As importantly, Biden’s most experienced hand on foreign policy, his CIA Director Bill Burns, went to Ankara to sit down with his Russian counterpart, exploring everything from de-escalation to peace prospects. “Such negotiations really took place,” said Putin’s spokesman in Moscow, barely concealing surprise. “It happened at the initiative of the American side.”

Shortly afterwards, Ukraine’s President Zelensky delivered a surprise, too — a fundamental change of stance. Since the early days of this war, when Russian atrocities became hard facts, not just accusations, Zelensky had publicly insisted he could never negotiate with Putin. Indeed in October he signed a decree specifying Ukraine would only talk to a Putin successor. 

Now — with the Americans talking to Moscow, and warning Zelensky that his stance risked “Ukraine fatigue among European allies, the phrase used by a White House source — the charismatic President has swallowed hard and accepted diplomatic retreat. Zelensky still insists, as always, on the return of all occupied lands, massive reparations and the prosecution of war crimes, but he omits any mention of that refusal to talk to Putin after the American initiative.

Enter America’s top General, Chairman of the Joint Chiefs of Staff, Mark Milley, sitting down with the commanders of NATO countries after Zelensky calibrated his agenda. “When there’s an opportunity to negotiate, when peace can be achieved, seize it,” General Milley said, noting of course that Russia’s many failures on the battlefield give Ukraine a strong hand. “You want to negotiate at a time when you’re at your strength, and your opponent is at weakness.”

A dreadful winter on the ground in Ukraine looms, with Putin launching blitzkrieg on the country’s infrastructure, leaving millions without heat or light, whilst retreating in key areas such as Kherson. A missile strike on a maternity ward close to Ukraine’s nuclear facility at Zaporizhzhia, which killed a baby, speaks volumes about what comes next. No end in sight to this war, we conclude. That may yet be the case.

Yet. The ground has been laid, too quietly maybe, by the Biden administration for peace talks. There’s a political clock ticking on the Biden team: early January, when the Republicans take control of the House of Representatives, saying loud and clear “no blank cheque” for Ukraine. Interestingly, Biden himself said much the same the other day.
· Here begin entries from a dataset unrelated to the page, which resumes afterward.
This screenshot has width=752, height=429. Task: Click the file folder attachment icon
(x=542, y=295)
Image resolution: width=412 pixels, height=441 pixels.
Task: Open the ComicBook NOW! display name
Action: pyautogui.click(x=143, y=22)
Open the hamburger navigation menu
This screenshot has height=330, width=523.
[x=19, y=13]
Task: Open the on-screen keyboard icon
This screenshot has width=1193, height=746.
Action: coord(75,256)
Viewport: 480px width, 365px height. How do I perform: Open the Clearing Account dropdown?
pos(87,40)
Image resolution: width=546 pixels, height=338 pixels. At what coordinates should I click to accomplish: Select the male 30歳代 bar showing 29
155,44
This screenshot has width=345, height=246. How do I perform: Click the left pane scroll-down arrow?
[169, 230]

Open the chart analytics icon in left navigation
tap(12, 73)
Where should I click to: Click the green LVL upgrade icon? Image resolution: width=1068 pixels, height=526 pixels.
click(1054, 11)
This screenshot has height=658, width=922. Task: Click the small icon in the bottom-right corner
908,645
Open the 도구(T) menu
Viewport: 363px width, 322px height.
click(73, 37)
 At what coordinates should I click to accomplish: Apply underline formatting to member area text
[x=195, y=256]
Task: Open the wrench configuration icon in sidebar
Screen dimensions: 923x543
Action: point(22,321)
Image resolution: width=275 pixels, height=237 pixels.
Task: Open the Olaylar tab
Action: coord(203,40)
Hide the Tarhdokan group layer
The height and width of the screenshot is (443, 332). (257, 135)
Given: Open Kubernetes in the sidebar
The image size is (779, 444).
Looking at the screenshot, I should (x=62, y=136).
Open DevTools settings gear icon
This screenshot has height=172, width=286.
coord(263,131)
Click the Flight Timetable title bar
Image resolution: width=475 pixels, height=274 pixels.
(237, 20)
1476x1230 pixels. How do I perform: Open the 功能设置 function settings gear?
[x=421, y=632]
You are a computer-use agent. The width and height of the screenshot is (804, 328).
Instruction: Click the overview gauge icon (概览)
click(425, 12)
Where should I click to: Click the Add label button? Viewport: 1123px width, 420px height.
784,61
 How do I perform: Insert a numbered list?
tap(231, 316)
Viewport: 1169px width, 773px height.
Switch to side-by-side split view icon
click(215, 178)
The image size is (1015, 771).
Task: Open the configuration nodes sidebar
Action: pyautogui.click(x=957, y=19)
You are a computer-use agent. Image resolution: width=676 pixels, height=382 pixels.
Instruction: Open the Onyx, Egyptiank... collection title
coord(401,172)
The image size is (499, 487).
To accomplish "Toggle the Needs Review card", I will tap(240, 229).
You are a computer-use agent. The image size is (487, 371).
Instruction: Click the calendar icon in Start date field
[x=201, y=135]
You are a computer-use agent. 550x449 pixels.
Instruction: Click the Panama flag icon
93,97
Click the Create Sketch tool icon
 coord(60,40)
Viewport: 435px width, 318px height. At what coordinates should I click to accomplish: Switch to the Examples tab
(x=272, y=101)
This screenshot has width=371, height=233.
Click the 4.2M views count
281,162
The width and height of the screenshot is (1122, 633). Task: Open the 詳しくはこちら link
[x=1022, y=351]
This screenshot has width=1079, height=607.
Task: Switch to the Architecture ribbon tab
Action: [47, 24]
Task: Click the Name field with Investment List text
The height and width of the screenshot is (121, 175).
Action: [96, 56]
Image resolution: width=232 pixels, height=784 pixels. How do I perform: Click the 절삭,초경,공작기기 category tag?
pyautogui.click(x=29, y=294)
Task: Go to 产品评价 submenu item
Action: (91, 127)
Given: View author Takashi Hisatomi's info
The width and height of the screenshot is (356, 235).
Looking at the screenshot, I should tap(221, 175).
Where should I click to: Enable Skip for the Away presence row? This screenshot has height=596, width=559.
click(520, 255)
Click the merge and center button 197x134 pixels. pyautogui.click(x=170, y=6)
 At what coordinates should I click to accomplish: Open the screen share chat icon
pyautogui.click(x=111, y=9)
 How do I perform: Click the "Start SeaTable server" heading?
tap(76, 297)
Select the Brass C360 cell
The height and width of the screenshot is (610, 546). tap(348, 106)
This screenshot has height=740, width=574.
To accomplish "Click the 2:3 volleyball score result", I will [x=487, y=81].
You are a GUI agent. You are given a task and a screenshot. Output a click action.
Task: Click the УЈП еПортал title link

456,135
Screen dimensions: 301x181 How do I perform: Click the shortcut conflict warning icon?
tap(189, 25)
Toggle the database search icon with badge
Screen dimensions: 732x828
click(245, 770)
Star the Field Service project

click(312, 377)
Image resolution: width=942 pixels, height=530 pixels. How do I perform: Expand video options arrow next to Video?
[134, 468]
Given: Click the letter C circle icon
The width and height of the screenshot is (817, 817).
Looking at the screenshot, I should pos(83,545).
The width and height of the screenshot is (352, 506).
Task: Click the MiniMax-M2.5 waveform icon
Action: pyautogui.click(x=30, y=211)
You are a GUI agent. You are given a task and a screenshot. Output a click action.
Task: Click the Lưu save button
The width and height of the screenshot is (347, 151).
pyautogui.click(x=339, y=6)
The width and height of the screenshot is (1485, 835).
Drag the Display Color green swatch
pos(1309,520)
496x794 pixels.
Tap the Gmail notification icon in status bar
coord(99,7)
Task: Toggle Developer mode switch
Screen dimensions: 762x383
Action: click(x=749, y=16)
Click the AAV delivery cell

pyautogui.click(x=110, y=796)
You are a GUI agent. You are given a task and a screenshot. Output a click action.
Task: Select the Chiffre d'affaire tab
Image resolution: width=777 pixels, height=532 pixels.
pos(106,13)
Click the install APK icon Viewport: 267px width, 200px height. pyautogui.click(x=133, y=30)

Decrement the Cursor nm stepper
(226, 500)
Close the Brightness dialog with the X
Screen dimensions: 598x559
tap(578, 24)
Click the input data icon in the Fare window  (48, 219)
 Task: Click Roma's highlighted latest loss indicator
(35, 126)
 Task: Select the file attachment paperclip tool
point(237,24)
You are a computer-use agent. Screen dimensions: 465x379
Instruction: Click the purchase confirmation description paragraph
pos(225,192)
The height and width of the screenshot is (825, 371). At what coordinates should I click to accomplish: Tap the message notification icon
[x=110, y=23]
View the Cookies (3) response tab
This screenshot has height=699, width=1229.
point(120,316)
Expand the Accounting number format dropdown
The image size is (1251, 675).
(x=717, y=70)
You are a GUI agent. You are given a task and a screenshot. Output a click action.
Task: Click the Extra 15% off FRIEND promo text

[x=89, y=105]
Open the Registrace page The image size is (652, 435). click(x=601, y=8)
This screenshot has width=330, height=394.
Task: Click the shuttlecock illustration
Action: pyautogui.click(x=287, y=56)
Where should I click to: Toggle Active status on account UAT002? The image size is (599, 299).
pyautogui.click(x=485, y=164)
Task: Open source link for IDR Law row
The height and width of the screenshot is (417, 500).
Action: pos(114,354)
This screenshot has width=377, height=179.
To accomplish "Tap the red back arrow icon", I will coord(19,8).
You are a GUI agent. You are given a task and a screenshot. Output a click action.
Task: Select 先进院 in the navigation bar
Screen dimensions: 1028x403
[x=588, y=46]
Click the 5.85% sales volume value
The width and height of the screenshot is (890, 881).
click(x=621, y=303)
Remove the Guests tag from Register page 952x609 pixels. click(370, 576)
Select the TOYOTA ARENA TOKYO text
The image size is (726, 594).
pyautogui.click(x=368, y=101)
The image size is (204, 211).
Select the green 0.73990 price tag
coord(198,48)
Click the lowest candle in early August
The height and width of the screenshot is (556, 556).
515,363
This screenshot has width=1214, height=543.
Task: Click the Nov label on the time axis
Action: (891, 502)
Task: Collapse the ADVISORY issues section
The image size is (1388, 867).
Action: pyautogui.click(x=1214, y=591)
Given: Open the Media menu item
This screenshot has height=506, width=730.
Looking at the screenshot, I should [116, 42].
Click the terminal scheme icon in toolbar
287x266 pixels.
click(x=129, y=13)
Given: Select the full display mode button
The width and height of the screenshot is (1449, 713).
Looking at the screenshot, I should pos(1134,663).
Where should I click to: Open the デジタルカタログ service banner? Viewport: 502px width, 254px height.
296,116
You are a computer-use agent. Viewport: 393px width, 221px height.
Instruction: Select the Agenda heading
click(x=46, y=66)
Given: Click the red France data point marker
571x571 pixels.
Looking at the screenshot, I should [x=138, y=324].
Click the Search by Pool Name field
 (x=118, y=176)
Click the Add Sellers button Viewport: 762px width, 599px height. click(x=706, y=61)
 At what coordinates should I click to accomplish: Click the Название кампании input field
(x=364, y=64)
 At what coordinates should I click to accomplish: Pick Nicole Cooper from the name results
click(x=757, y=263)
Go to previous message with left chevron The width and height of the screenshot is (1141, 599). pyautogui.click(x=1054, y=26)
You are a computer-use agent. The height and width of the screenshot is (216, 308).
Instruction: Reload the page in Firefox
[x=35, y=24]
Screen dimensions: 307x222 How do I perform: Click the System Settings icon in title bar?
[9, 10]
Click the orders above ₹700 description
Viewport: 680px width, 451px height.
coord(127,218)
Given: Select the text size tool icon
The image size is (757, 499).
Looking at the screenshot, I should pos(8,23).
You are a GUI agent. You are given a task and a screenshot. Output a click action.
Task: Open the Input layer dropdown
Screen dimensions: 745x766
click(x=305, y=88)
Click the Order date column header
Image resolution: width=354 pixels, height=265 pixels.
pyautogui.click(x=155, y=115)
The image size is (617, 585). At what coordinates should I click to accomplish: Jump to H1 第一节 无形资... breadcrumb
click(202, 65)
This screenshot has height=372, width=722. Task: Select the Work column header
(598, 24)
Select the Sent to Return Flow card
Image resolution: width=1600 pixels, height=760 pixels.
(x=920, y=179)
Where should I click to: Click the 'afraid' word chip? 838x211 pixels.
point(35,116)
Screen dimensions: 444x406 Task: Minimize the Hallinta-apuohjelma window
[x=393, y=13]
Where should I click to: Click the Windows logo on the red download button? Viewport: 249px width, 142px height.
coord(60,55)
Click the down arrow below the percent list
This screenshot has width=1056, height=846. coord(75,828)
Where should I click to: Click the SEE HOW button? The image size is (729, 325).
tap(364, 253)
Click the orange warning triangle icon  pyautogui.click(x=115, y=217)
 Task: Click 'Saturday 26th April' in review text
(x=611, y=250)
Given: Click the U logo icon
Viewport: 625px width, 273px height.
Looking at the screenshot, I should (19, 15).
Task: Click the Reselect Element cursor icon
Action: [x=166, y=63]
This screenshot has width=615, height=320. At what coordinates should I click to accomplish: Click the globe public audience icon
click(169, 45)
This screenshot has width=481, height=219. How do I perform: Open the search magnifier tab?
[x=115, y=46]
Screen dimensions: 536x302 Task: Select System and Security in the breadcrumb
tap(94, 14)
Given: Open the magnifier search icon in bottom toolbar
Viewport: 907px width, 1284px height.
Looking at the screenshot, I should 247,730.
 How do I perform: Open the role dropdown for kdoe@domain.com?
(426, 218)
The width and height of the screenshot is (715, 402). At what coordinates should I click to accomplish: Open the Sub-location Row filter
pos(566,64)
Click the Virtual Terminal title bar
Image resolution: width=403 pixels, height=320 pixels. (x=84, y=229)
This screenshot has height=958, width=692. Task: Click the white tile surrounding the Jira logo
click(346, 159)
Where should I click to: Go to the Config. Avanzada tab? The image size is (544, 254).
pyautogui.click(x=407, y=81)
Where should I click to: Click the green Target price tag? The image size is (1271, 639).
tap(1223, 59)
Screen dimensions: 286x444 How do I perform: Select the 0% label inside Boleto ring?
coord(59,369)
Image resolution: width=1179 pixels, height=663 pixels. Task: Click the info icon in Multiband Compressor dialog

The war of attrition has become Putin’s calling card

The fear is that Putin’s madness, and Zelensky’s dream of victory against all odds, drive this war through the months, even years ahead — Syria’s horror show revisited. The hope has to be that the Biden administration picks up where its best diplomat and its lead General are clearly pointing. To conversations, then arm-twisting and talks in a third-party venue like Ankara between advisers to Putin and Zelensky. Let’s hope they stop operating in the shadows, and take out that megaphone with messages that can unite us all.

“No” to war without end. 

“No” to war that takes out mums, kids and whomever else at the bus stop, or the train station, or the hospital, as a way of making common folk terrified and in time acquiescent to the madness. 

“No” to destroying a country’s infrastructure, from electricity to food supplies, so you freeze them or starve them into submission. That was Putin’s Syria model, the way he kept the shameful Bashir Al-Assad in power over a murderous decade. Clearly, in recent months, despite Russia’s huge losses and humiliating defeats, the war of attrition has become Putin’s calling card in Ukraine.

As someone who once worked for a UN Secretary-General of passionate belief in his ability to mediate conflict, hope is just alive as this bloody winter looms. That hope rests with an America that can enlist the lead players in Europe: the Germans, the French, the Italians. 

Washington might even read its playing cards. General Milley sounds to me like a man who likes a good, canny hand and could reach out to the Chinese because Beijing seems increasingly disenchanted with Putin’s war. The call of peace echoes across our world at the end of this year. “No” to war without end. Better still perhaps, keep hope alive for some kind of peace.